• [TASK TO CARRY OUT]:
Without including any picture, transcribe the entries below word for word.

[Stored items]
[Start of section]
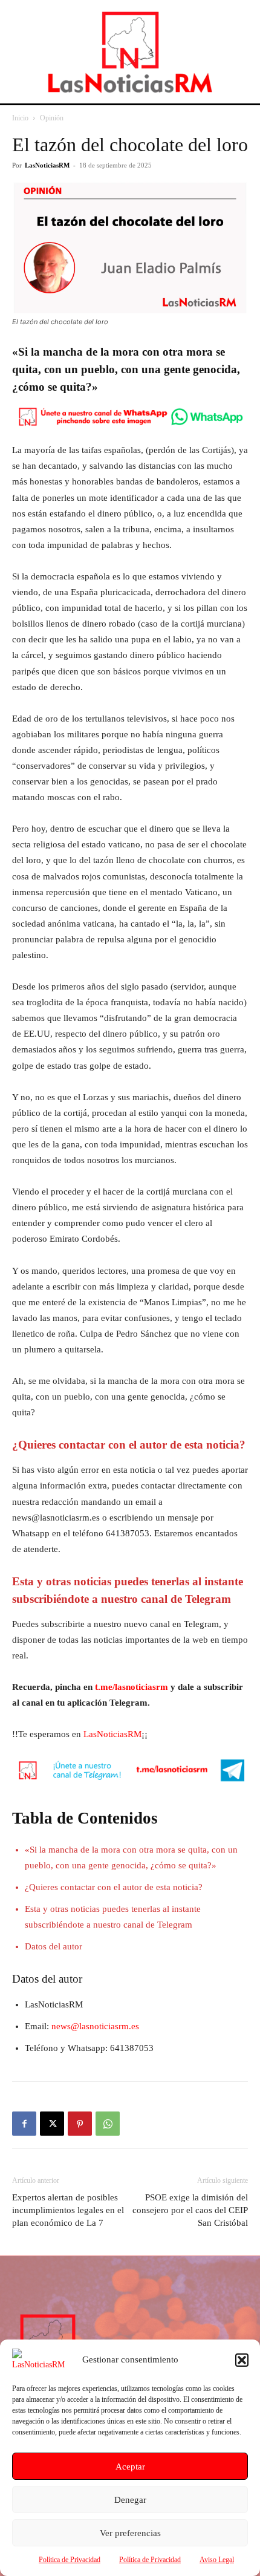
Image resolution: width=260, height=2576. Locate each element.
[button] (242, 2360)
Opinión (51, 118)
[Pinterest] (80, 2123)
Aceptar (130, 2466)
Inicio (20, 118)
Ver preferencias (130, 2533)
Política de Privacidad (69, 2559)
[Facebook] (24, 2123)
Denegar (130, 2500)
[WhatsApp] (108, 2123)
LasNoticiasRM (47, 165)
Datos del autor (53, 1946)
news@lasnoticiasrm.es (95, 2026)
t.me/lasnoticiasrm (131, 1687)
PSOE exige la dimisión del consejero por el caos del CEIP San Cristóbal (190, 2210)
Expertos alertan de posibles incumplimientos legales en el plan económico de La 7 (68, 2210)
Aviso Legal (217, 2559)
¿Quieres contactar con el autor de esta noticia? (114, 1887)
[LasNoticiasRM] (130, 51)
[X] (52, 2123)
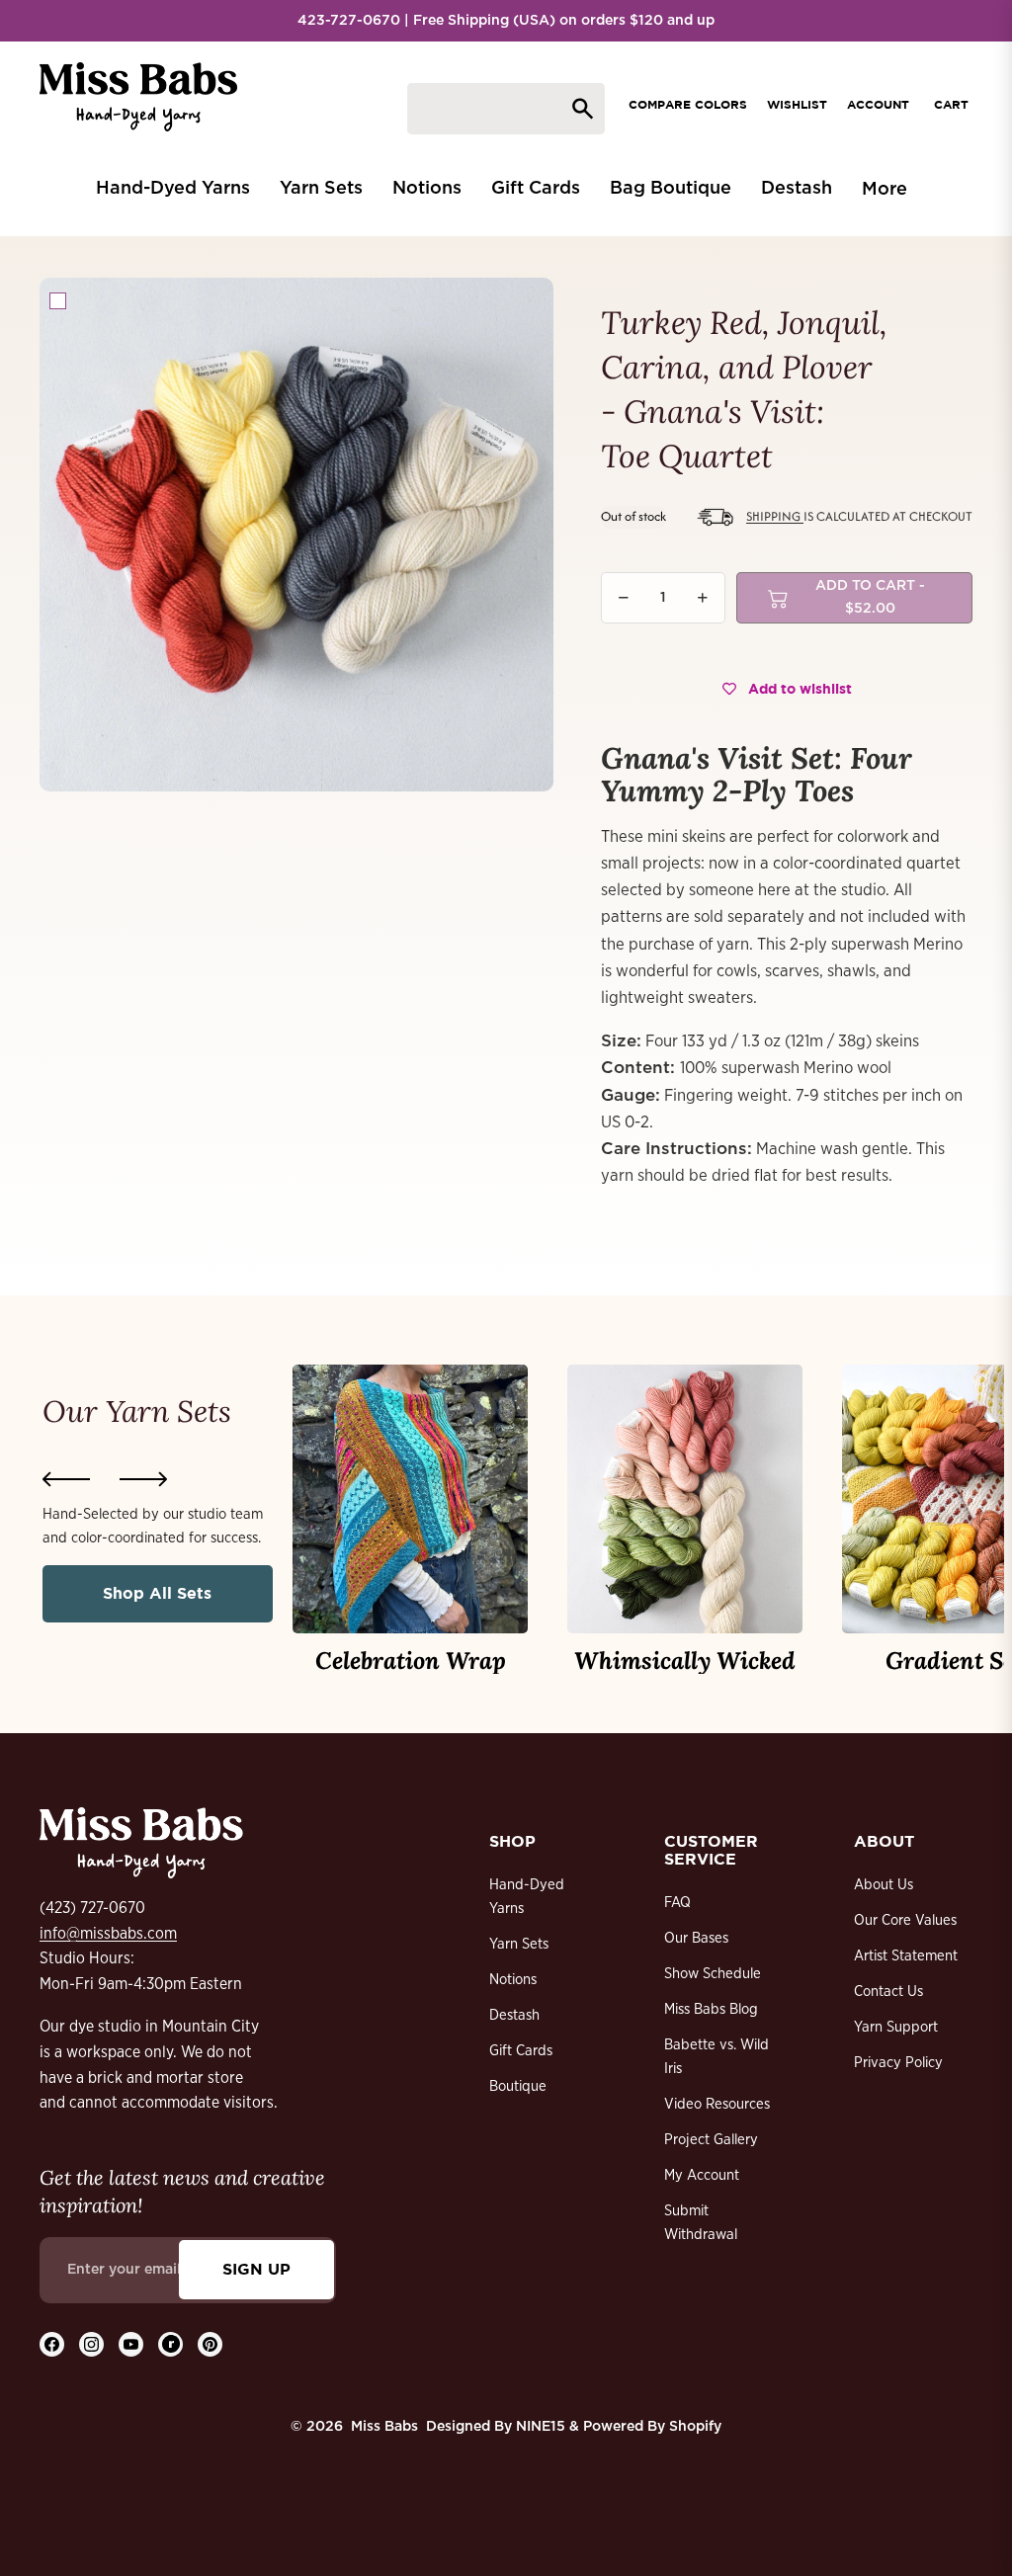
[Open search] (506, 108)
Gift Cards (520, 2050)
[End of section]
• [SOLVED PROBLEM]:
Image resolution: width=260, height=2576. Locate each element.
[button] (242, 2360)
Opinión (51, 118)
[Pinterest] (80, 2123)
Aceptar (130, 2466)
Inicio (20, 118)
Ver preferencias (130, 2533)
Política de Privacidad (69, 2559)
[Facebook] (24, 2123)
Denegar (130, 2500)
[WhatsApp] (108, 2123)
LasNoticiasRM (47, 165)
Datos del autor (53, 1946)
news@lasnoticiasrm.es (95, 2026)
t.me/lasnoticiasrm (131, 1687)
PSOE exige la dimisión del consejero por el caos del CEIP San Cristóbal (190, 2210)
Expertos alertan de posibles incumplimientos legales en el plan económico de La 7 (68, 2210)
Aviso Legal (217, 2559)
¿Quieres contactar con el autor de esta noticia? (114, 1887)
[LasNoticiasRM] (130, 51)
[X] (52, 2123)
[Open search] (506, 108)
Gift Cards (520, 2050)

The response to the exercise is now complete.